BAD- La Banque africaine de développement entérine sa stratégie pour l’Afrique centrale, « indispensable à l’intégration économique de la région »

 

 

Le Conseil d’administration de la Banque africaine de développement a entériné, lundi 15 avril 2019, le Document de stratégie d’intégration régionale pour l’Afrique centrale (DSIR) 2019-2025, approuvant ainsi les opérations multinationales de la Banque dans cette région sur la période indiquée.

 

 

Le DSIR 2019-2025 s’appuie sur les enseignements tirés de la mise en œuvre d’initiatives de développement régional antérieures.

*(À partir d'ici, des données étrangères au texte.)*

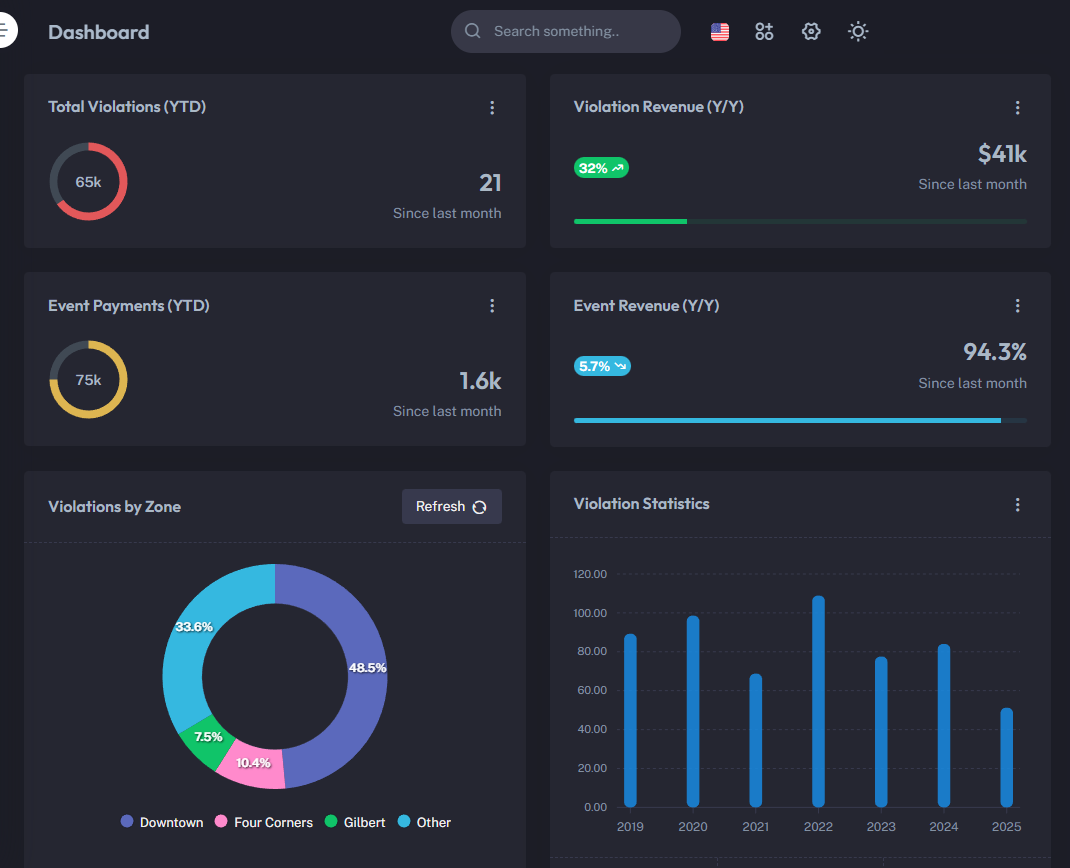Toggle the Four Corners legend item
Screen dimensions: 1070x868
[263, 822]
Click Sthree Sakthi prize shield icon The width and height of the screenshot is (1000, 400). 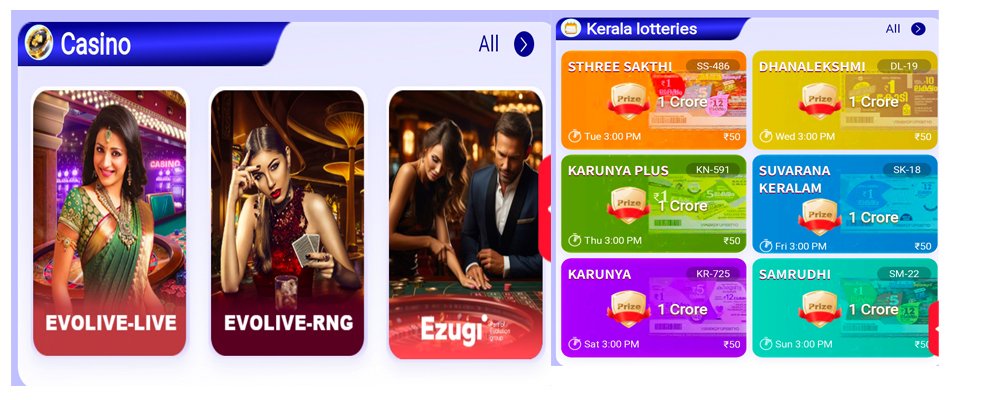(628, 101)
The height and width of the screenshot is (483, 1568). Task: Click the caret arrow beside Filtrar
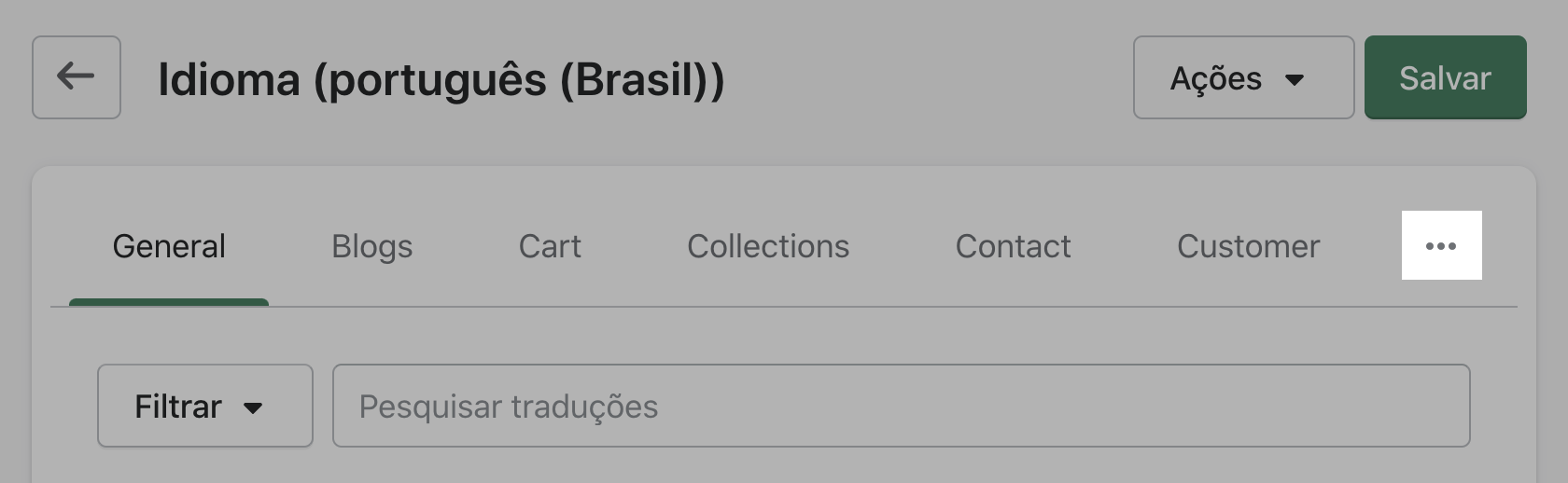point(253,407)
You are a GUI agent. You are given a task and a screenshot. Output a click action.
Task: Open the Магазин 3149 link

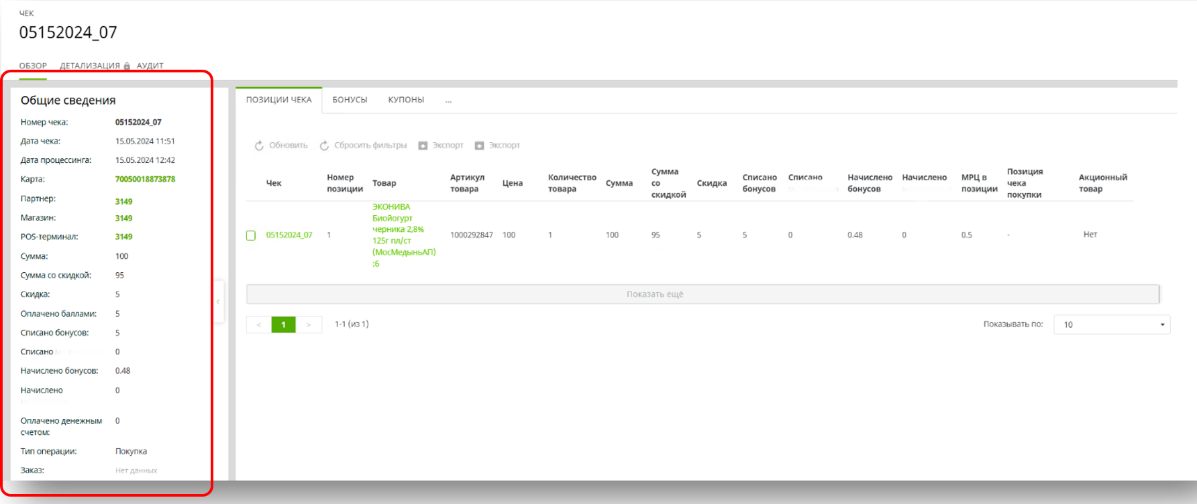[124, 218]
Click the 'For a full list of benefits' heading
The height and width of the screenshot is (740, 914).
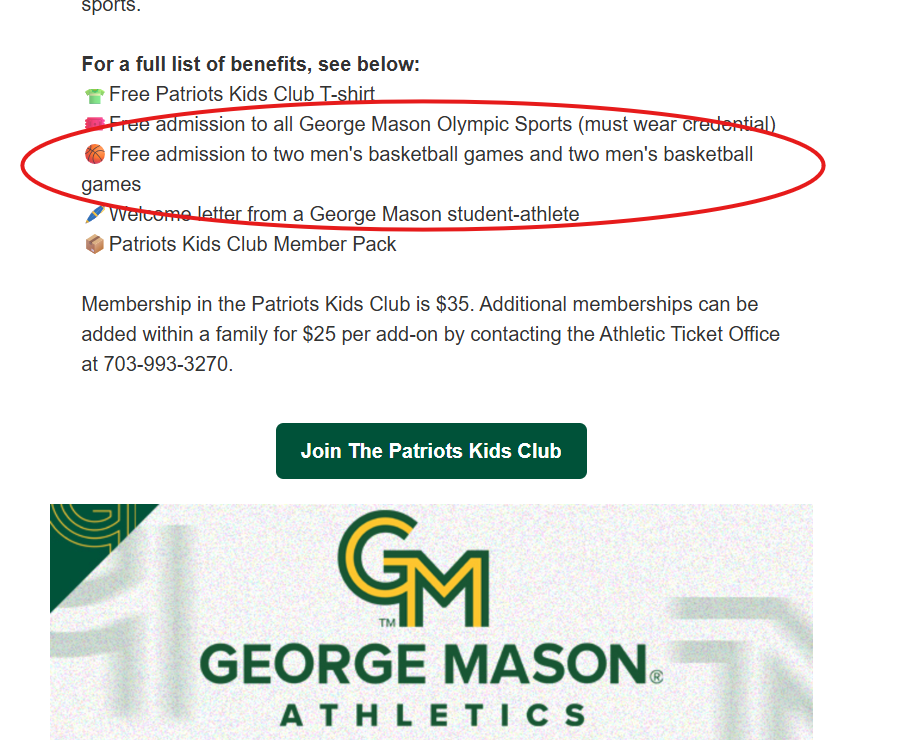coord(251,64)
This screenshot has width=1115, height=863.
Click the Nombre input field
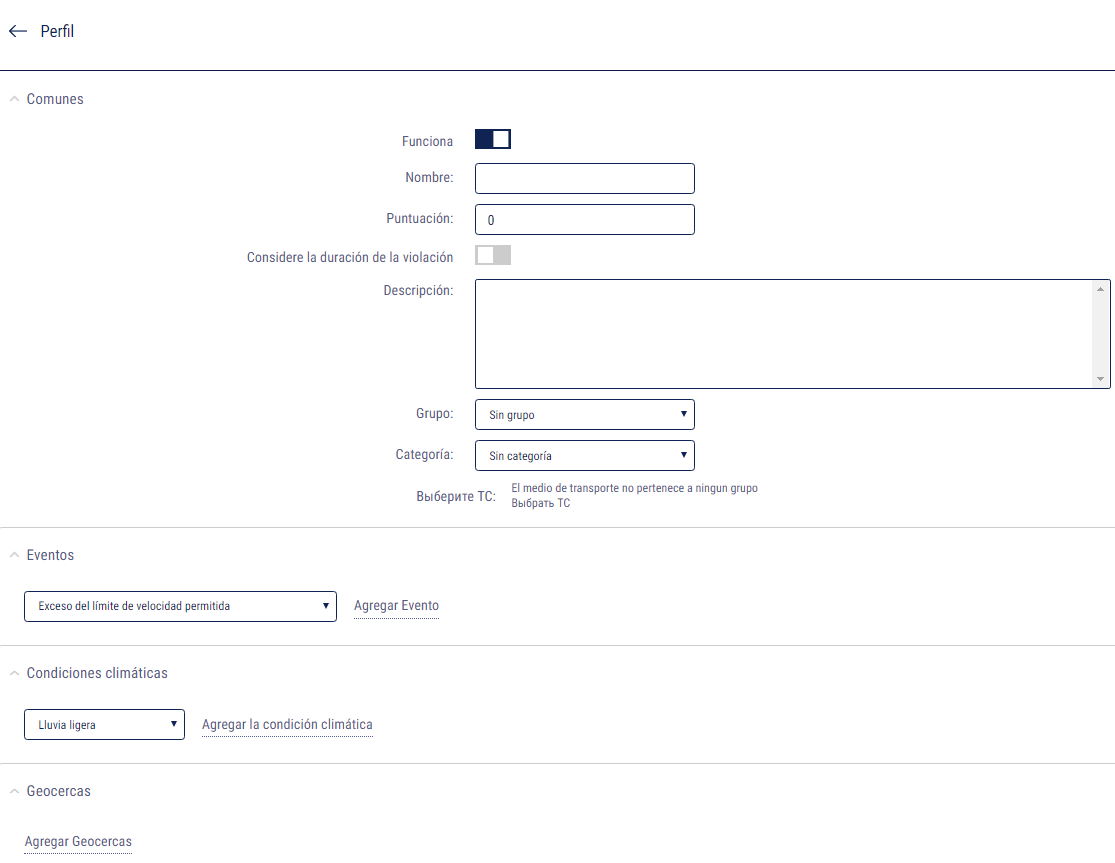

Il énumère également les projets de la Banque destinés à accélérer les échanges commerciaux intra-régionaux, la croissance économique inclusive et la mutation structurelle de la région de l’Afrique centrale. Il orientera les opérations régionales de la Banque dans sept pays membres de la Communauté économique des États de l’Afrique centrale (CEEAC) – Cameroun, Tchad, République du Congo, Guinée équatoriale, Gabon, République démocratique du Congo (RDC) et République centrafricaine –, qui regroupent une population totale de quelque 130 millions de personnes.

 

 

Les objectifs de coopération, d’intégration et de développement économique de la stratégie régionale 2019-2025 pour l’Afrique centrale seront atteints sur la base de deux éléments essentiels : le premier renforce les infrastructures régionales (car axé sur les réseaux d’électricité, les transports et les TIC), tandis que le second permet d’apporter un soutien aux réformes du développement des échanges commerciaux intra-régionaux et des investissements transfrontaliers ; il contribue également au renforcement des capacités institutionnelles des organisations régionales, en particulier celles de la CEEAC et de la Communauté économique et monétaire de l’Afrique centrale (CEMAC).

 

 

Sur le plan géographique, l’Afrique centrale représente le point de connexion du continent, car elle partage ses frontières avec toutes les autres régions. La paix civile et les progrès économiques, sociaux et politiques de la région reposent sur les promesses plus larges d’une coopération continentale et d’une intégration économique.

 

 

En 2018, le taux de croissance du PIB en Afrique centrale a doublé, passant de 1,1 % à 2,2 % par rapport à 2017, mais il est resté inférieur à celui de la moyenne de l’Afrique subsaharienne, qui est de 3,5 %. La croissance de la région a été principalement tirée par les cours internationaux des matières premières, notamment le pétrole. D’autres pays de la région de la CEEAC ont continué d’être confrontés au cercle vicieux de l’instabilité et de la précarité, à la faiblesse des capacités humaines et institutionnelles, et au déficit en infrastructures dans les secteurs des transports, de l’énergie et des TIC.

 

 

« L’Afrique centrale dispose de ressources pétrolières importantes, de réserves de métaux précieux et de minerais, d’énormes ressources transfrontalières en eau et du plus grand potentiel hydroélectrique du continent. L’application de la stratégie d’intégration pour l’Afrique centrale encouragera les autorités régionales et nationales à veiller à ce que les programmes et les initiatives transfrontaliers soient intégrés à la planification et à l’administration des ressources publiques », a déclaré Ousmane Doré, directeur général du Bureau régional de développement et de prestation de services pour l’Afrique centrale de la Banque.

 

 

La mise en œuvre du DSIR pour l’Afrique centrale nécessitera des investissements d’un montant de 4,421 milliards de dollars américains, ce qui correspond à 30 opérations régionales menées sur une période de sept ans. Environ 88 % des fonds prévus devraient être consacrés au renforcement des infrastructures régionales. Les éléments du plan relatifs au développement des infrastructures et des capacités institutionnelles contribueront également au renforcement de la résilience des pays de la région. Des opérations spécifiques renforceront également la résilience à l’insécurité alimentaire, permettront la réintégration socio-économique des groupes vulnérables et préserveront les écosystèmes du bassin du Congo.